McDonough, who also served as a deputy national security adviser, said Biden is “the kind of president the United States needs now.”

“It is this decision-making and thought process — on the hardest issues and in the most high-pressure situations — that lead the people who work most closely with Vice President Biden to value him and his leadership most strongly,” he wrote.

The op-ed comes as Biden competes for more than a third of the delegates in the 2020 primary in 14 states and American Samoa on Super Tuesday. The former Delaware senator currently sits in second place in the Democratic field at 54 delegates, following a rough start in Iowa and New Hampshire.

But Biden won big in South Carolina, leading his moderate competitors former South Bend, Ind., Mayor Pete ButtigiegPete ButtigiegScaled-back Pride Month poses challenges for fundraising, outreach Biden hopes to pick VP by Aug. 1 It's as if a Trump operative infiltrated the Democratic primary process MORE and Sen. Amy KlobucharAmy KlobucharHillicon Valley: Conspiracy theories run rampant online amid Floyd protests | First lawsuit filed against Trump social media order | Snapchat to no longer promote Trump's account Derek Chauvin charge upgraded to second-degree murder; other officers charged Democratic lawmakers push leadership to ensure college students have internet access MORE (D-Minn.) to drop out of the race and endorse him on Monday.

Meanwhile, self-described democratic socialist Sen.
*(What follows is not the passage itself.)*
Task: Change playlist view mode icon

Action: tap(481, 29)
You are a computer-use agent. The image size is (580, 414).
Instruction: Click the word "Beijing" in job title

Bernie SandersBernie SandersOVERNIGHT ENERGY: Trump signs order removing environmental reviews for major projects | New Trump air rule will limit future pollution regulations, critics say | DNC climate group calls for larger federal investment on climate than Biden plan Google: Chinese and Iranian hackers targeting Biden, Trump campaigns Sanders: Police departments that violate civil rights should lose federal funding MORE (I-Vt.) had a strong start to the primary season, nabbing the popular vote in Iowa and the most delegates in New Hampshire and Nevada. He sits in the lead at 60 delegates before the Super Tuesday votes come in.